China International Strategy Review

Publication Date





Relations between America and Middle Eastern states have shifted substantially since World War II, with perspectives on either side coalescing around security and geopolitical pillars, as well as economic interest. For America, that has meant meeting its energy needs, and for the Middle East, it has involved direct and indirect economic support. Arab and non-Arab Middle Eastern states alike have recognized this evolving relationship and the increasing role America would play in the region, rather than the once-influential Soviet Union. Over the years, this power relationship has changed alongside the geopolitical and security pillars, to create a bigger role for America in its relations with many states in the region. In recent decades, another shift took place, with a trend toward American disengagement in the Middle East.

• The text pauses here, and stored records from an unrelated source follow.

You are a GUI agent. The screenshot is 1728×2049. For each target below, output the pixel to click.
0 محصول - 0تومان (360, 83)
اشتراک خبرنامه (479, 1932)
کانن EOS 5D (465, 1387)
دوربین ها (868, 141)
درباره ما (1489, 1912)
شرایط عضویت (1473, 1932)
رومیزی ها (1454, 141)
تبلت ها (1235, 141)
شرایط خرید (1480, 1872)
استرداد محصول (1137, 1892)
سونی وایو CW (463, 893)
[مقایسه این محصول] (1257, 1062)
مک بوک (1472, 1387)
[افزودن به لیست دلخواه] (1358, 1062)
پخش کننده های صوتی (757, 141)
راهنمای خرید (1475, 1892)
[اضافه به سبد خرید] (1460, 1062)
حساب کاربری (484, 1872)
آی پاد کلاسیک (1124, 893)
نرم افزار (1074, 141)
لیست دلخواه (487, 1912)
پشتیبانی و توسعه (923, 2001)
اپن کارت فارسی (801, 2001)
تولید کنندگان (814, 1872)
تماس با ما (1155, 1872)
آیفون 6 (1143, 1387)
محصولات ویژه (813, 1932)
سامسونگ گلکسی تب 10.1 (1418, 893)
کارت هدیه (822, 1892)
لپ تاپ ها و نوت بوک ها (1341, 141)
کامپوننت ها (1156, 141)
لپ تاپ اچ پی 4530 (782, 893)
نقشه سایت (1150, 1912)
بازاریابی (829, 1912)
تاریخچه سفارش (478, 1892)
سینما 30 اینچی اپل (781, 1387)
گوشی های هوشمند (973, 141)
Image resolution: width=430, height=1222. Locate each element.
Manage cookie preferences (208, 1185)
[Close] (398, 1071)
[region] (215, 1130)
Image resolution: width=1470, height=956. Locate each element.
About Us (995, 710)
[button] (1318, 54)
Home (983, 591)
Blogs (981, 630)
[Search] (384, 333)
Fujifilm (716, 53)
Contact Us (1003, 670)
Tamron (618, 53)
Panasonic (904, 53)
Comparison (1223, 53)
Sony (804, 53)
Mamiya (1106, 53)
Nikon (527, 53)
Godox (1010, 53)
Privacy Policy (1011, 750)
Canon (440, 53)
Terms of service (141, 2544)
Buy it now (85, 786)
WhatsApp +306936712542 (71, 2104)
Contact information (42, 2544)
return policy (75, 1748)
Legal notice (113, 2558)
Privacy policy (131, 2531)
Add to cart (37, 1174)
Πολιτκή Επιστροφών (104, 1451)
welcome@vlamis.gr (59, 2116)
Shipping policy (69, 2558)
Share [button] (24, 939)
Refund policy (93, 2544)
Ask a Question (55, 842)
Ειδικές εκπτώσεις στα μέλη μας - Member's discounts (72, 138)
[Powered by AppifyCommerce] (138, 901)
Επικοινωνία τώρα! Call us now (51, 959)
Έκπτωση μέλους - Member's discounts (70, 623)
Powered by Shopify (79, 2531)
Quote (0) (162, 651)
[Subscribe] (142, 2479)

The American security prism in the region has shifted from being region-centric to being compartmentalized sub-regionally such as in the Gulf, or even nation-specific, such as with Egypt, Israel, Jordan, Iraq, and Turkey, which is still a NATO member. Further, American dependence on oil decreased. The security and economic pillars of the Middle Eastern mindset, in the context of relations with America, have also shifted and continue to do so. Both sides have shifted their gaze to Asia. America’s interests in the region will continue, even if at lower levels, just as the Middle East will not turn a blind eye to America. Developments hint at future relations that hinge on security parameters, with economic demands and interests entering into the equation when circumstances permit.